## Task details
List each distinct username that posts in the forum thread below about identifying a SRAM Force model.

# Identifiy Sram force model



## darkdream (Feb 26, 2012)

bikesdirect.com/products/motobecane/lechamp_force_nos.htm

Bikes, Roadbikes -SRAM FORCE Motobecane Le Champion SL with SRAM Force Carbon Group

Does this bike have the zero loss force or is it the very first? 

If it is not zero loss, how do you think it compares to the ultegra 6700 in durability since the later production model uses the unidirectional carbon fiber and the new parts are forged (the old ones were stamped??)


----------



## cxwrench (Nov 9, 2004)

that's the original Force, not the current model.


----------



## PlatyPius (Feb 1, 2009)

darkdream said:


> bikesdirect.com/products/motobecane/lechamp_force_nos.htm
> 
> Bikes, Roadbikes -SRAM FORCE Motobecane Le Champion SL with SRAM Force Carbon Group
> 
> ...


Old, original Force.

I think it doesn't matter. It's on a BD bike. Ergo, who cares?


----------



## mitchg (Feb 25, 2012)

Hi - Just wondering why you say "Ergo, who cares?" Obviously you don't care for them - I'm just wondering what bad experiences you've personally had? I've read a lot of postings, and most (but certainly not all) seem to have had at least a decent experience, and seem to imply they would purchase again from them. I'm considering using them, but just trying to hear the latest opinions. Thanks.


----------



## PlatyPius (Feb 1, 2009)

mitchg said:


> Hi - Just wondering why you say "Ergo, who cares?" Obviously you don't care for them - I'm just wondering what bad experiences you've personally had? I've read a lot of postings, and most (but certainly not all) seem to have had at least a decent experience, and seem to imply they would purchase again from them. I'm considering using them, but just trying to hear the latest opinions. Thanks.


I haven't had any bad experiences.

My point was: it's really old Force on a bike that uses a really old frame design. So, who cares? For most people, it's history. For someone concerned only about money, it's a good buy.


----------



## mitchg (Feb 25, 2012)

Ahhh. OK. YES, that link he provided looks like an older model, but for $999 it seems a pretty good deal for what you get, even if not the latest part version. It appears sold out, for what its worth. Thanks for the clarification.


----------

## Data segment
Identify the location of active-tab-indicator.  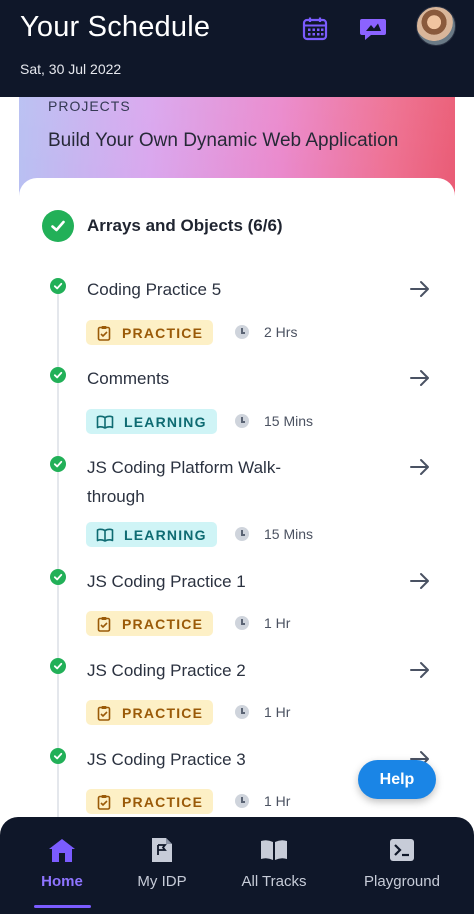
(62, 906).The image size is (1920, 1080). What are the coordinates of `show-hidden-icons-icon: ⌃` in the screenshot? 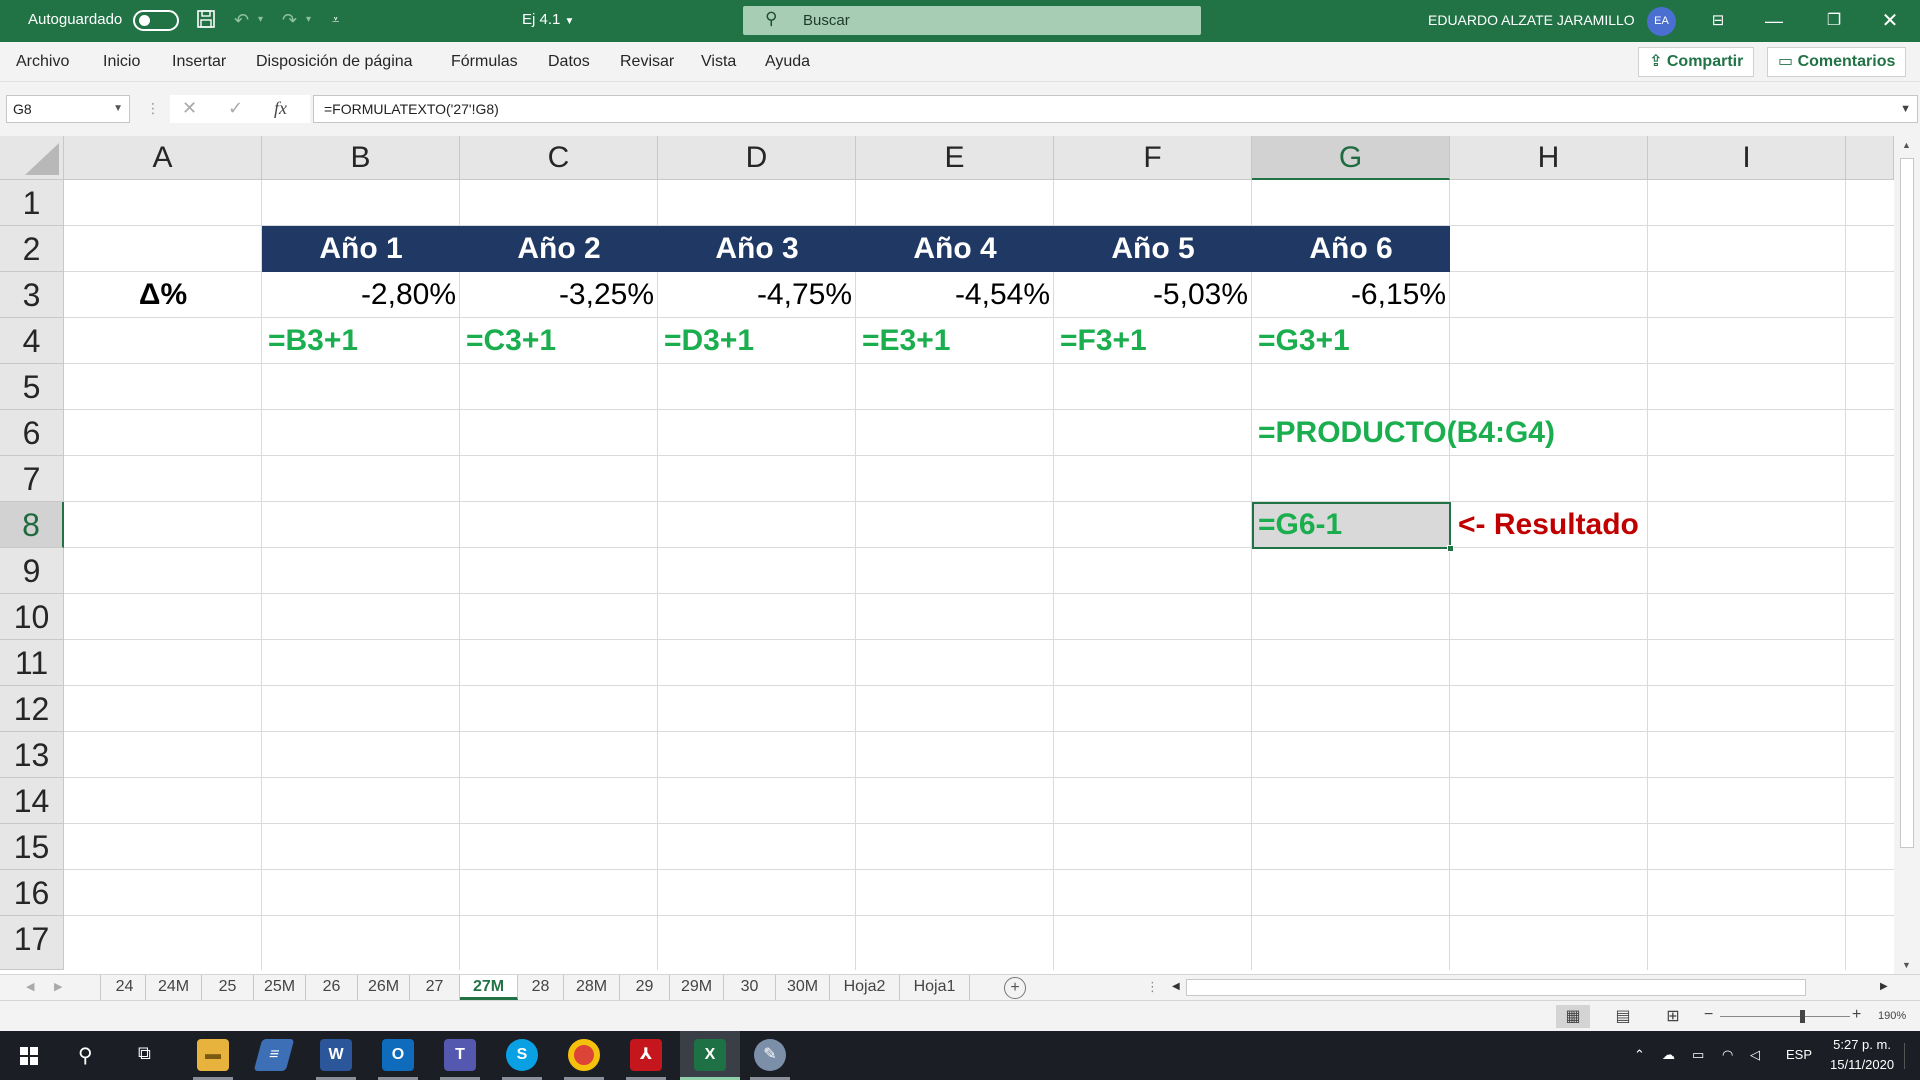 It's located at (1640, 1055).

## Answer for this exercise
darkdream, cxwrench, PlatyPius, mitchg